Translation via Annotation: A Computational Study of Translating Classical Chinese into Japanese
Zilong Li, Jie Cao
TL;DR
This work treats the Kundoku annotation system for translating Classical Chinese into Japanese as a sequence tagging task, grounding Kaeriten and Okurigana in a stack-based reading model validated by a pushdown automaton. It introduces a new large-scale dataset derived from online bilingual sources and demonstrates that multitask learning with auxiliary Chinese NLP tasks improves main Kundoku tagging performance in low-resource settings. The study also benchmarked multiple LLMs, finding strong translation performance but weaker Kaeriten annotation, and shows that the proposed tagging-and-transduction method offers a practical, annotation-supporting alternative.
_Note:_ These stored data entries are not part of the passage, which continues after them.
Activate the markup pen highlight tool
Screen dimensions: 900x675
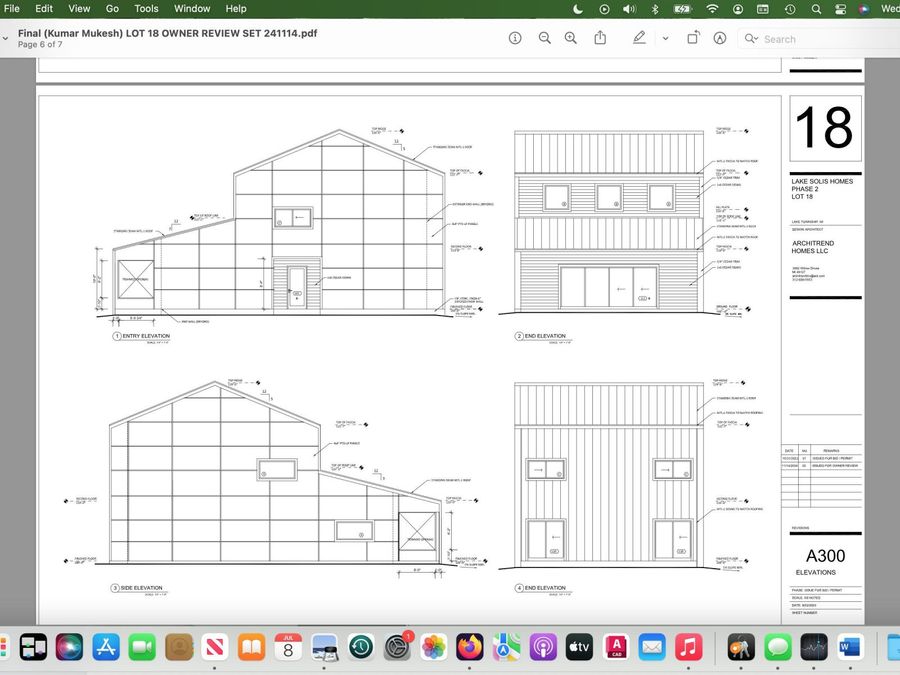click(x=639, y=38)
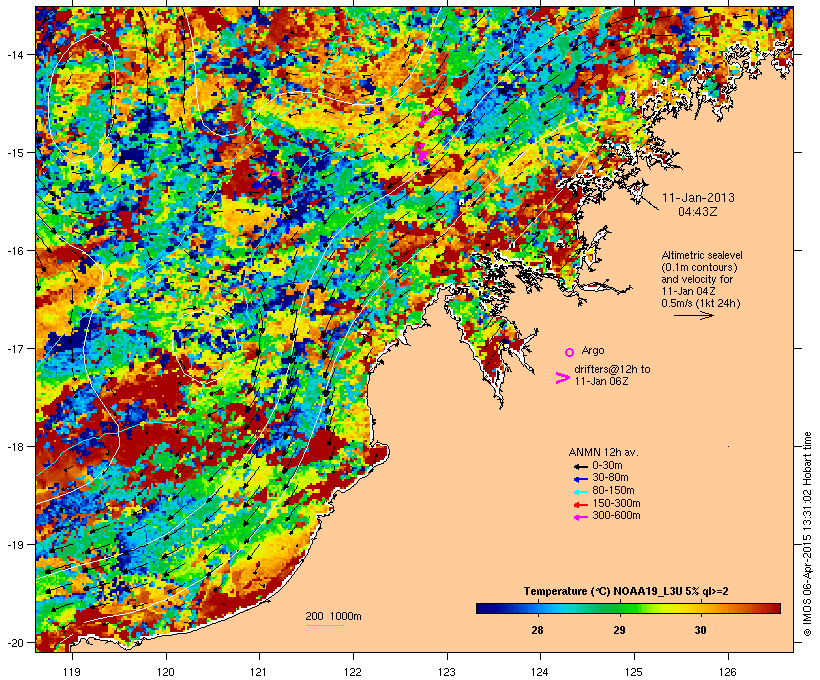Click the 29 tick on the colorbar

[x=619, y=630]
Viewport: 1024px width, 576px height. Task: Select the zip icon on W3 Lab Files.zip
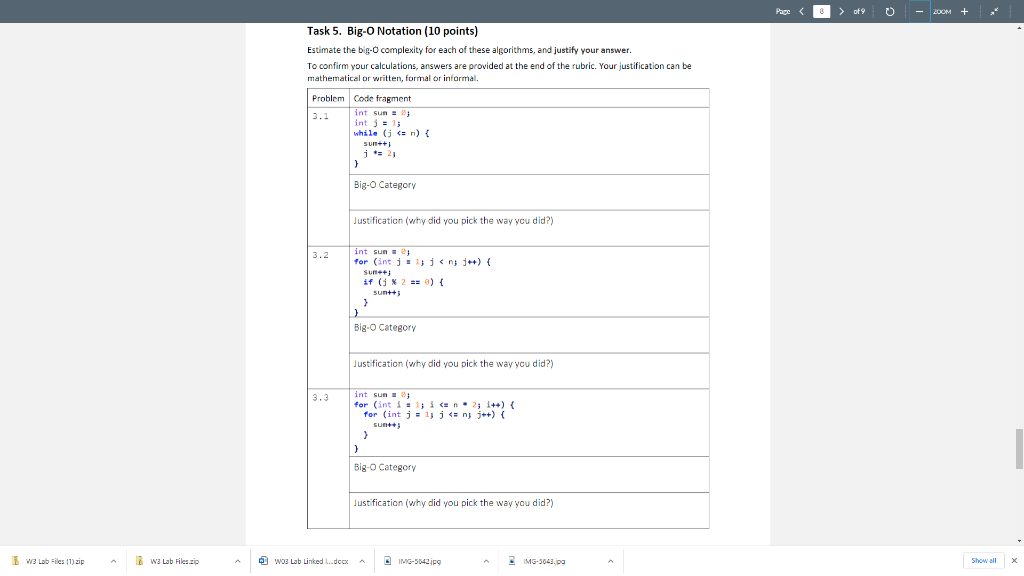tap(137, 561)
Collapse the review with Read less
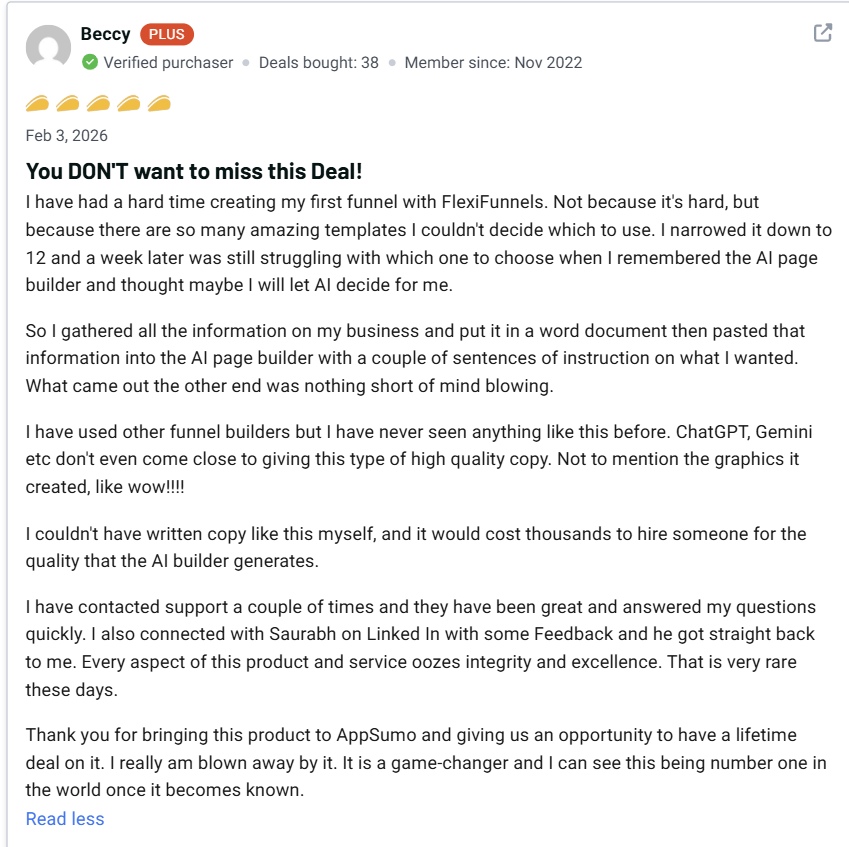Image resolution: width=849 pixels, height=847 pixels. (65, 819)
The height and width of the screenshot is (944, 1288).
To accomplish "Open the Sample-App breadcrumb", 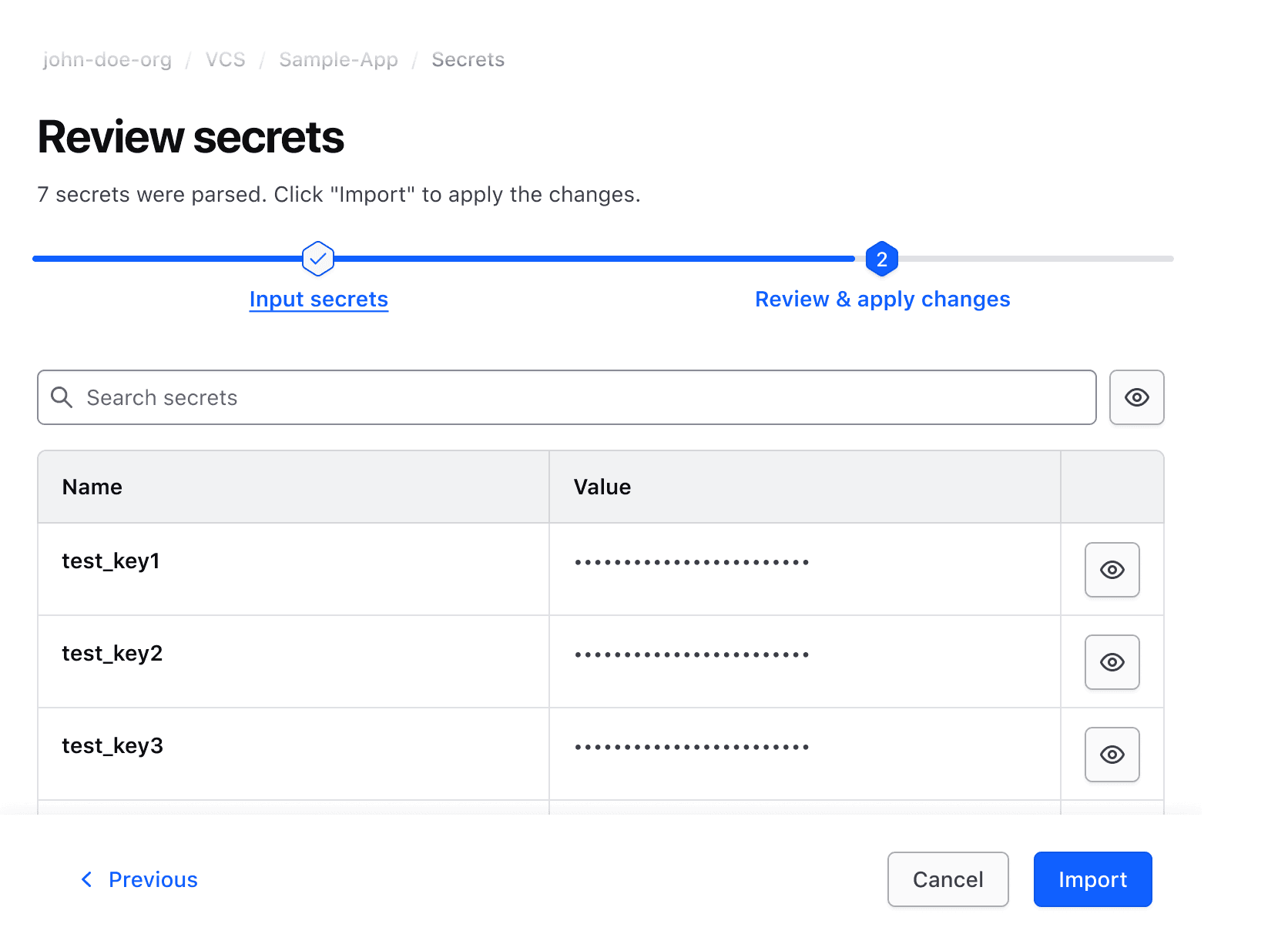I will pos(338,59).
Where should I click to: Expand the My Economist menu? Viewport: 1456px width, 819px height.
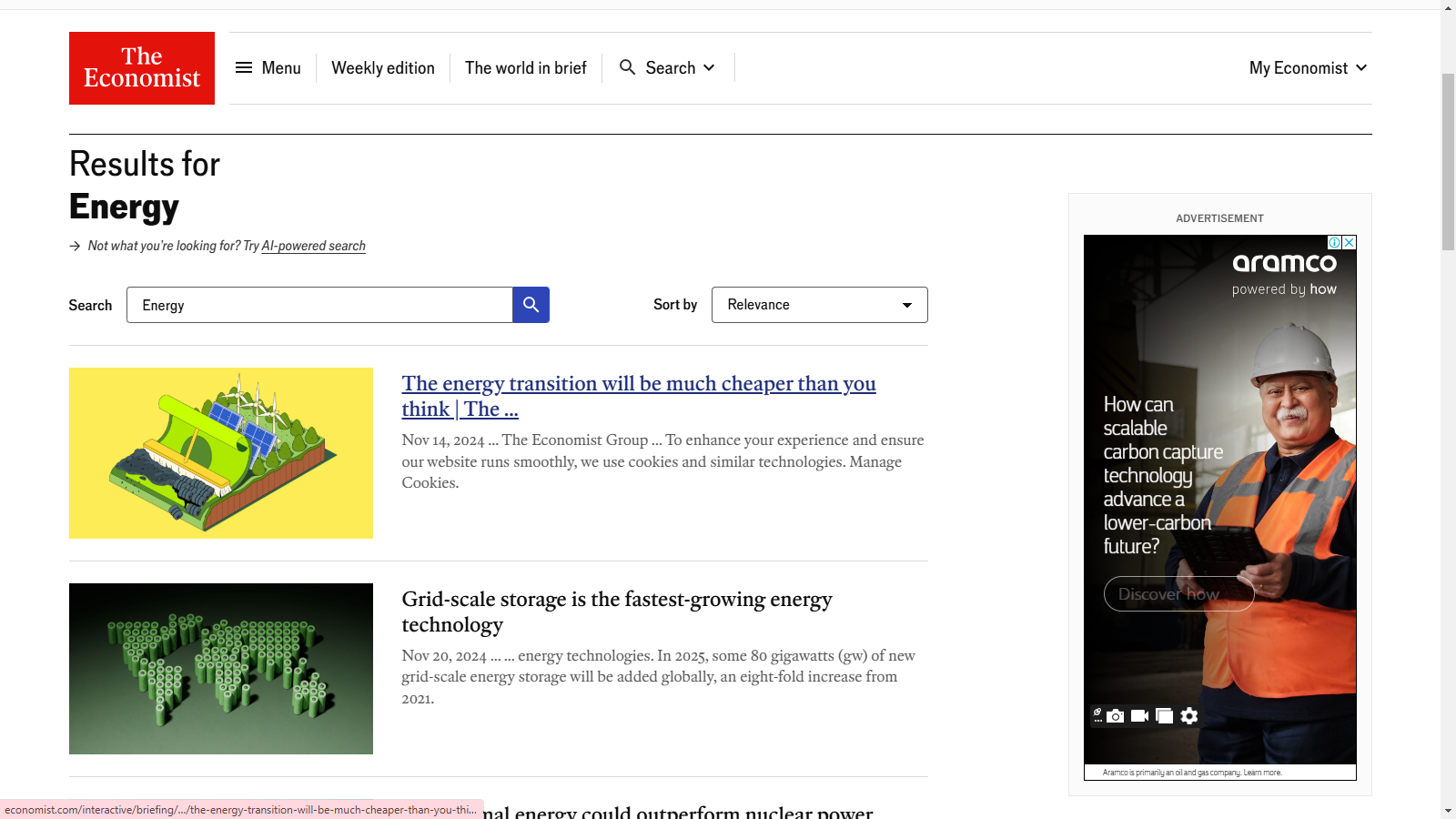coord(1308,68)
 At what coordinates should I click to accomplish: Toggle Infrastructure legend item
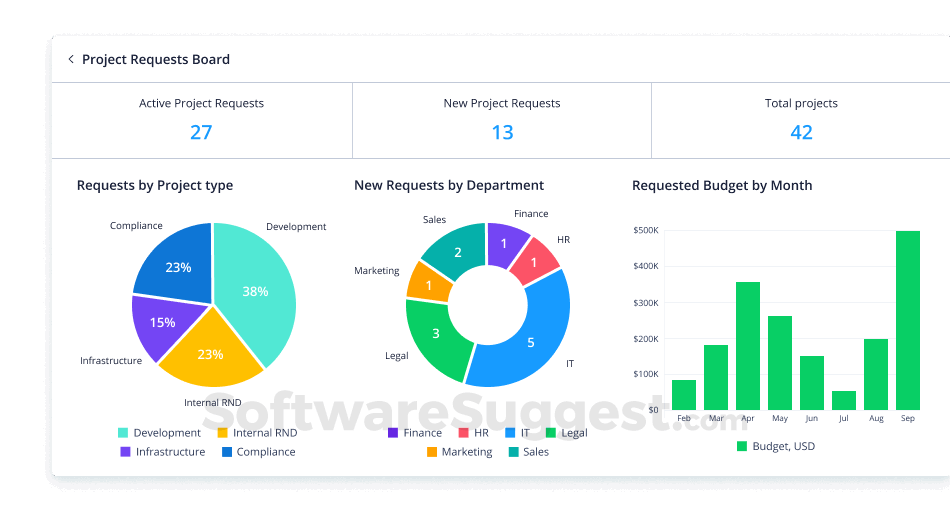pos(163,451)
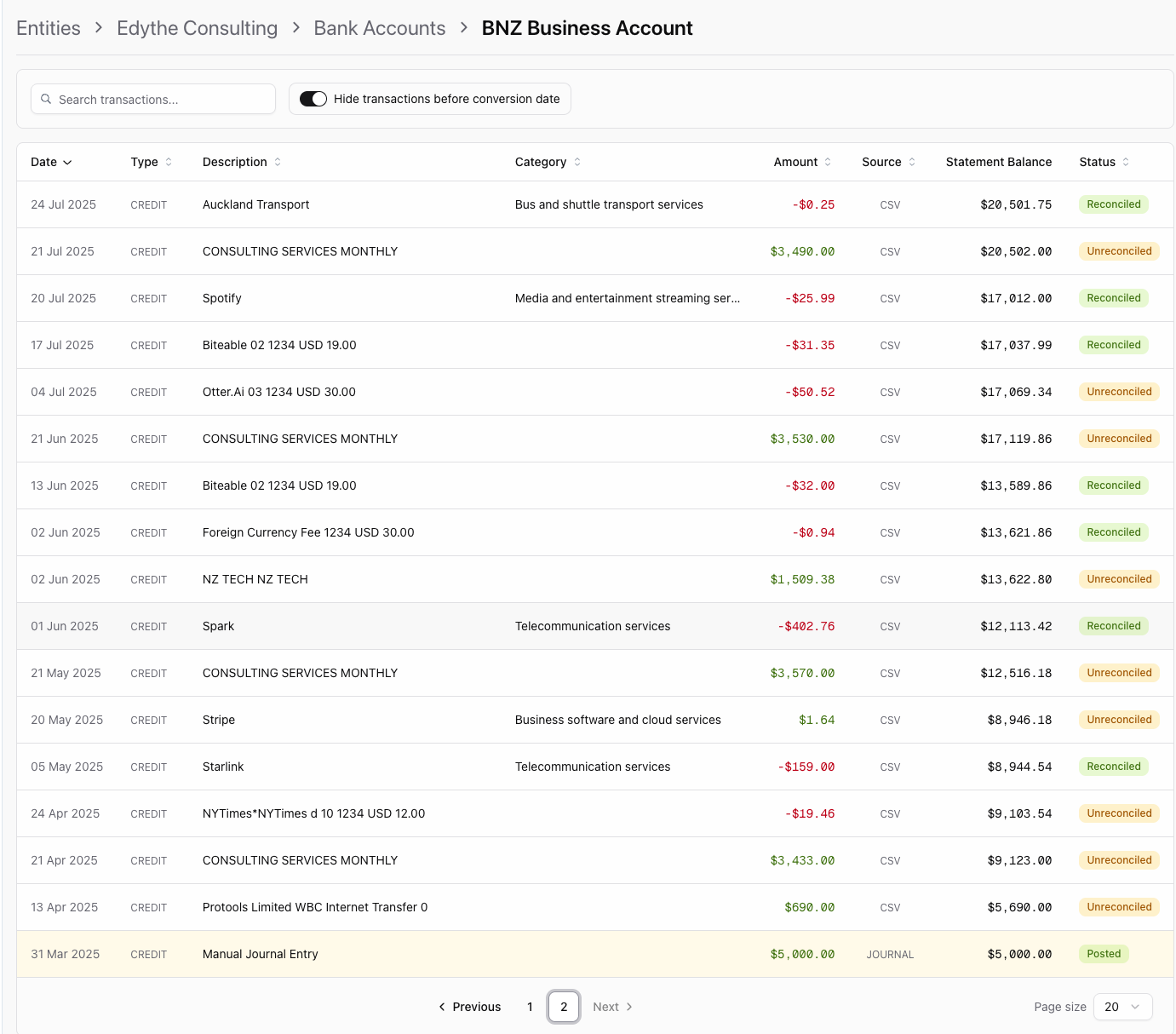The height and width of the screenshot is (1034, 1176).
Task: Click the Date column sort arrow
Action: [67, 163]
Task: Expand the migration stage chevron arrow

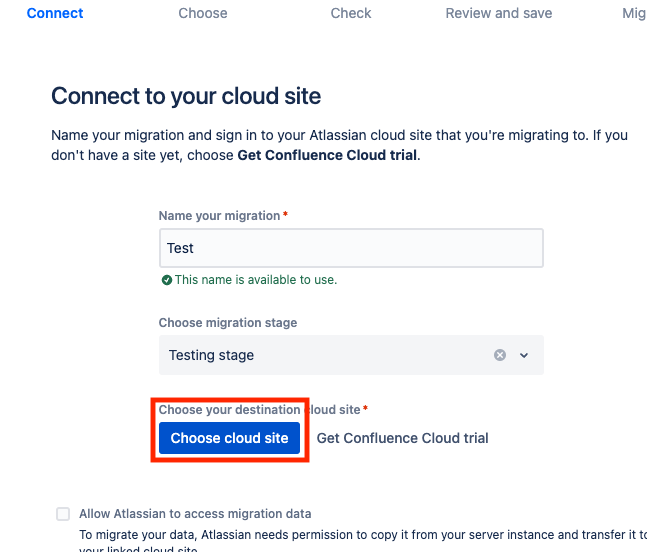Action: 524,355
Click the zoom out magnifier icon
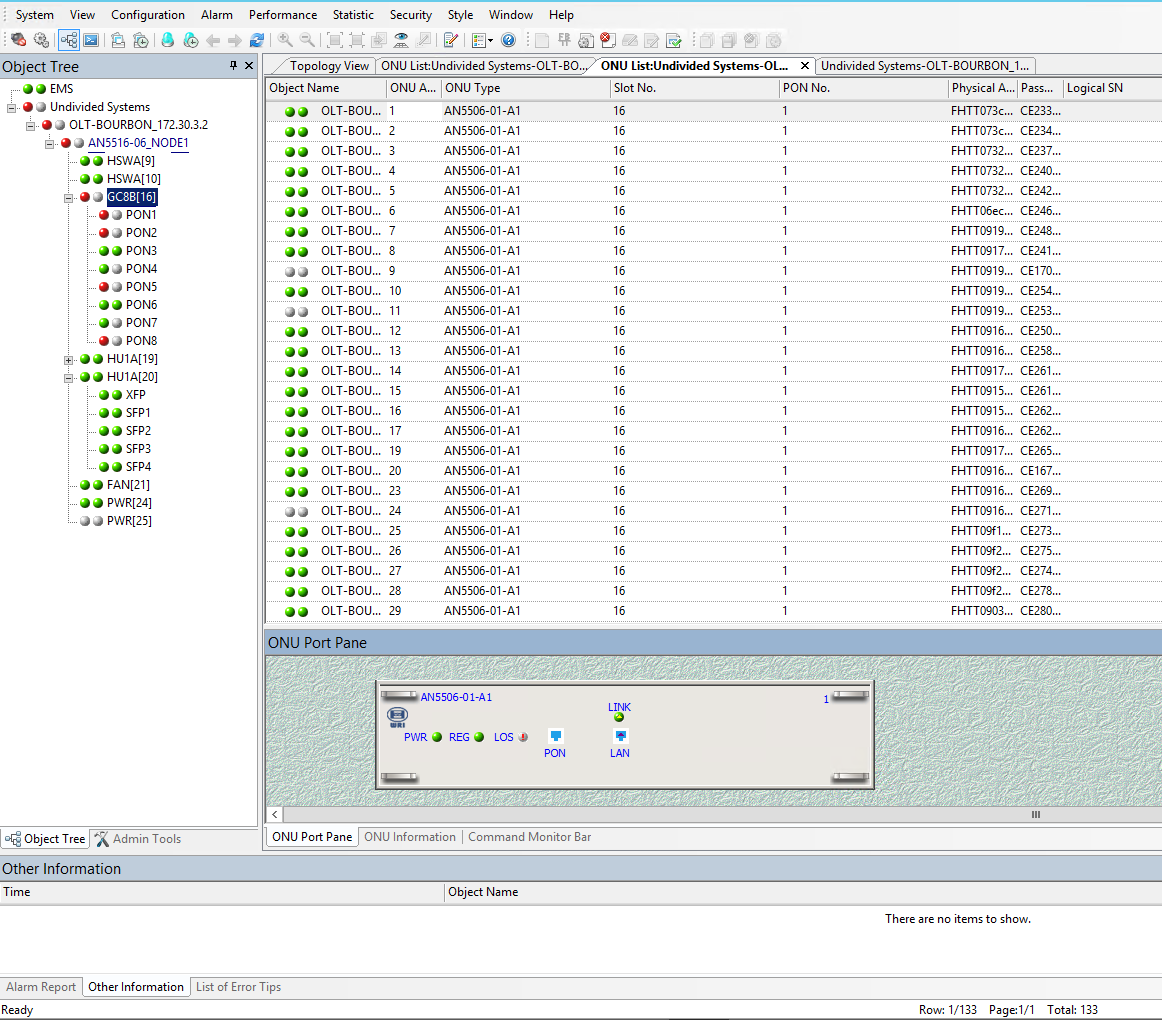The width and height of the screenshot is (1162, 1020). 308,40
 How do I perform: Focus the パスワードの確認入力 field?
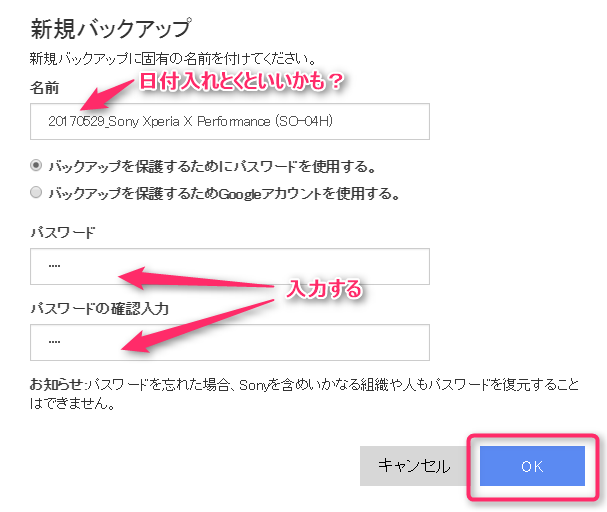pyautogui.click(x=229, y=342)
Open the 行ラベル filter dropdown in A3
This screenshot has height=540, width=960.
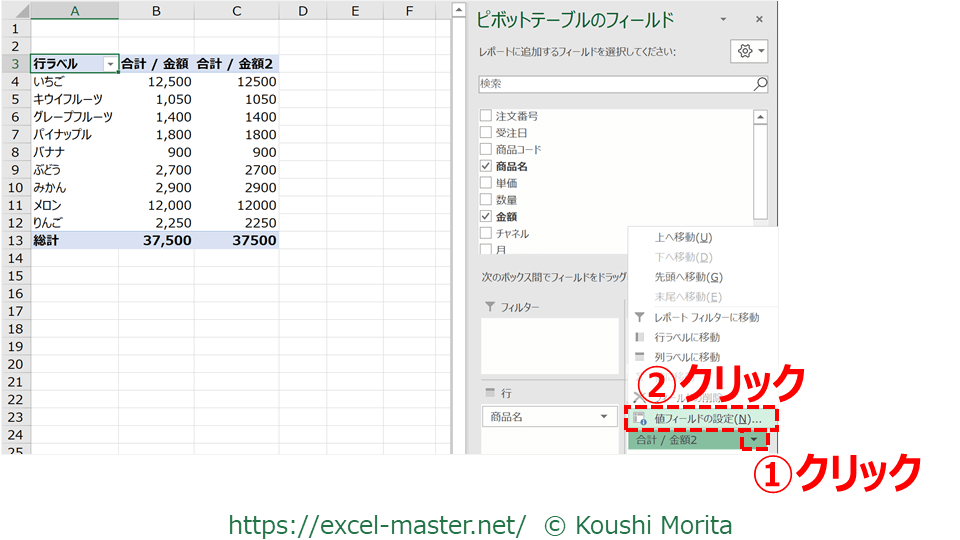point(110,64)
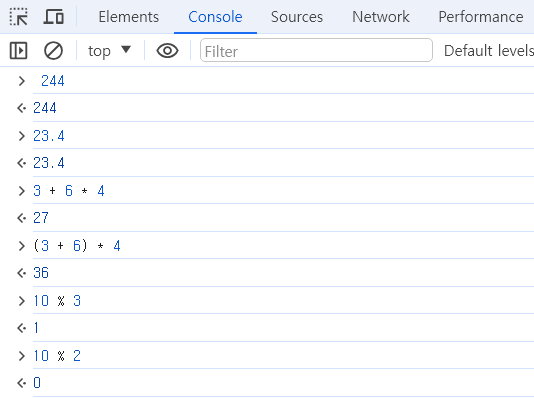Click the input chevron beside 3 + 6 * 4
The height and width of the screenshot is (398, 534).
[21, 191]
Overall, the approach provides a principled, resource-efficient path to automate Kundoku-style translation while highlighting the complementary role of LLMs.
Abstract
Ancient people translated classical Chinese into Japanese by annotating around each character. We abstract this process as sequence tagging tasks and fit them into modern language technologies. The research of this annotation and translation system is a facing low-resource problem. We release this problem by introducing a LLM-based annotation pipeline and construct a new dataset from digitalized open-source translation data. We show that under the low-resource setting, introducing auxiliary Chinese NLP tasks has a promoting effect on the training of sequence tagging tasks. We also evaluate the performance of large language models. They achieve high scores in direct machine translation, but they are confused when being asked to annotate characters. Our method could work as a supplement of LLMs.